McCracken is a sharp director of uncomfortable conversations and emotional assaults as well as beatings and killings. He, his cinematographer Sean McDaniel, and his editor Kevin Del Colle always try to present things in a way that's elegant and surprising but not pointlessly showy, in the manner of a classic Hollywood movie from a time when every camera move, even in bad films, was meaningful, or tried to be. My favorite occurs when violence erupts in a small room, and the movie holds on a long closeup of a shocked, blood-spattered character in the foreground while the kitchen window in the background forms a frame-within-a-frame that other major characters gather within.  
Unfortunately, this is a textbook case of an otherwise assured movie outsmarting itself. The details of Gordie's trauma are doled out gradually, by way of flashbacks that don't fill in the whole story until the final scene, at which point we're treated to a twist that would be shocking if we hadn't seen it done over and over during the last couple of decades.
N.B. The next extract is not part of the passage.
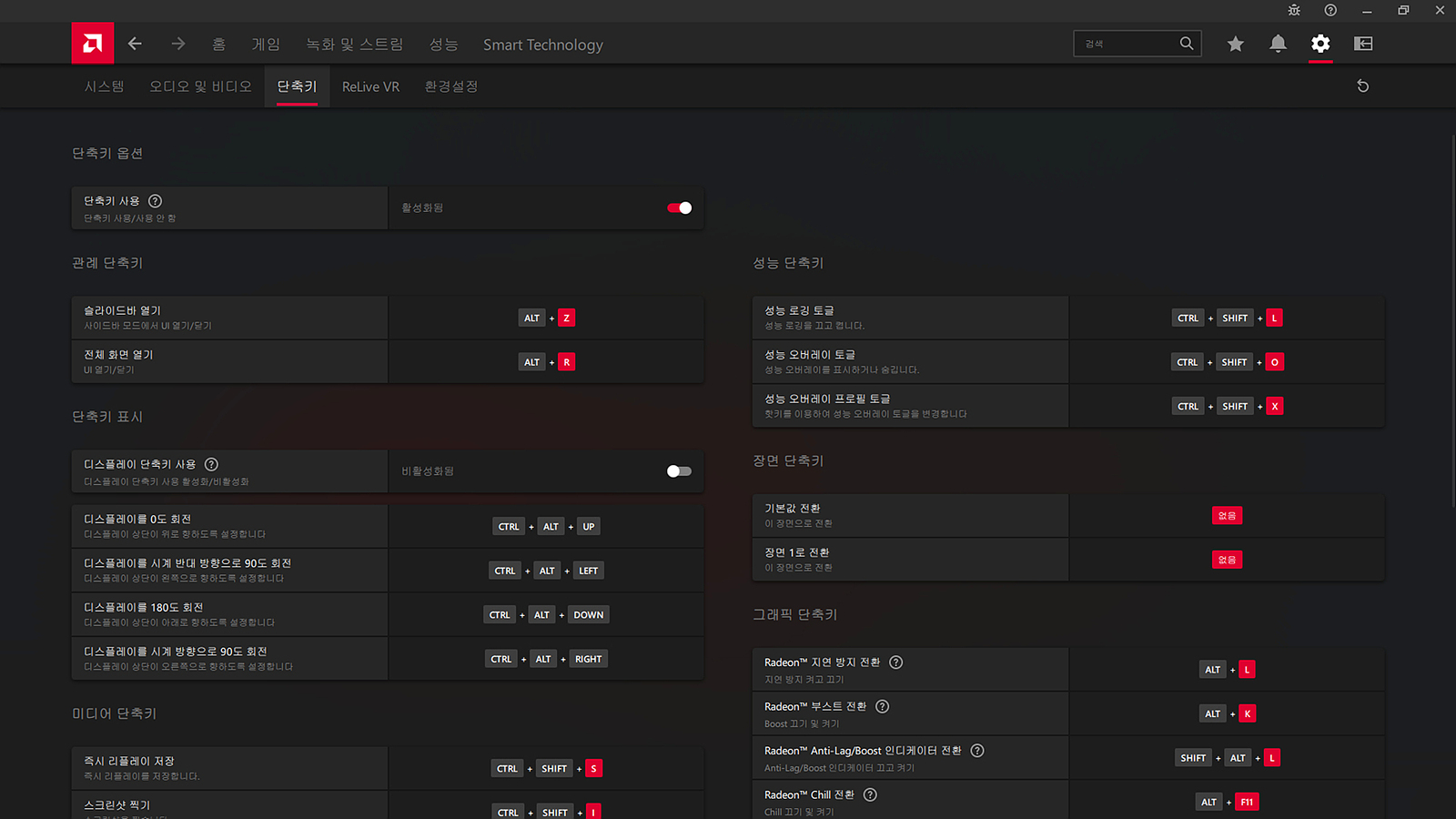Click the AMD logo home icon
Screen dimensions: 1456x819
93,44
The movie takes a story that could have been horrifying and sorrowful—part treasure hunting thriller, part lament for moral cowardice, in the vein of a great Coen brothers thriller, or a backwoods tragedy like "Deliverance" or "A Simple Plan"—and makes it seem shallow and gimmicky, by piling on commercial screenwriting cliches. 
It's a shame, because McCracken has real directorial chops, and his cast does fine-grained detail work—Nelson especially. His dyspeptic, volatile, wounded performance somehow channels both Paul Giamatti and the young Jack Nicholson. Even when the movie defeats itself, he's in there turning a bundle of contrived storytelling cues into a witty, grotesque, self-pitying, scary man. Gordie's story would have held our attention if we'd been privy to the source of his anguish from the start. The deeper we travel into the maze of "Bullitt County," the more you may wish it had settled for being a straightforward character drama with suspense trappings, instead of a puzzle-box movie. The cast and crew have an American classic in them, but this ain't it.